時間即是生命。我們的生命是一分一秒的在消耗著,我們平常不大覺得,細想起來實在值得警惕。我們每天有許多的零碎時間於不知不覺中浪費掉了。我們若能養成一種利用閒暇的習慣,一遇空閒,無論其為多麼短暫,都利用之做一點有益身心之事,則積少成多終必有成。常聽人講「消遣」二字,最是要不得,好像是時間太多無法打發的樣子,其實人生短促極了,哪裡會有多餘的時間待人「消遣」?陸放翁有句云:「待飯未來還讀書。」我知道有人就經常利用這「待飯未來」的時間讀了不少的大書。古人所謂「三上之功」,枕上、馬上、廁上,雖不足為訓,其用意是在勸人不要浪費光陰。

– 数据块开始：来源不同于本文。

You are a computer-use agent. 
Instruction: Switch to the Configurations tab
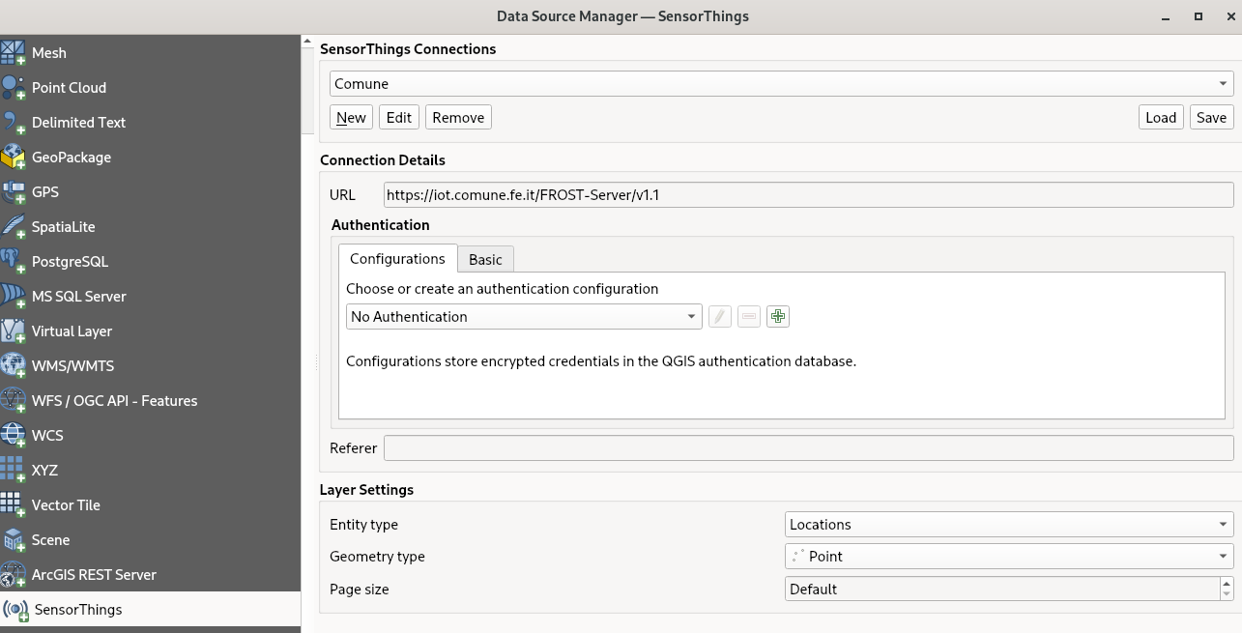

吃苦耐勞是我們這個民族的標幟。古聖先賢總是教訓我們要能過得儉樸的生活,所謂「一簞食,一瓢飲」,就是形容生活狀態之極端的刻苦,所謂「嚼得菜根」,就是表示一個有志的人之能耐得清寒。惡衣惡食,不足為恥,豐衣足食,不足為榮,這在個人之修養上是應有的認識,羅馬帝國盛時的一位皇帝,Marcus Aurelius,他從小就摒絕一切享受,從來不參觀那當時風靡全國的賽車比武之類的娛樂,終其身成為一位嚴肅的苦修派的哲學家,而且也建立了不朽的事功。這是很值得欽佩的,我們中國是一個窮的國家,所以我們更應該體念艱難,棄絕一切奢侈,尤其是從外國來的奢侈。宜從小就養成儉樸的習慣,更要知道物力維艱,竹頭木屑,皆宜愛惜。
以上數端不過是偶然拈來,好的習慣千頭萬緒,「勿以善小而不為」。習慣養成之後,便毫無勉強,臨事心平氣和,順理成章。充滿良好習慣的生活,才是合於「自然」的生活。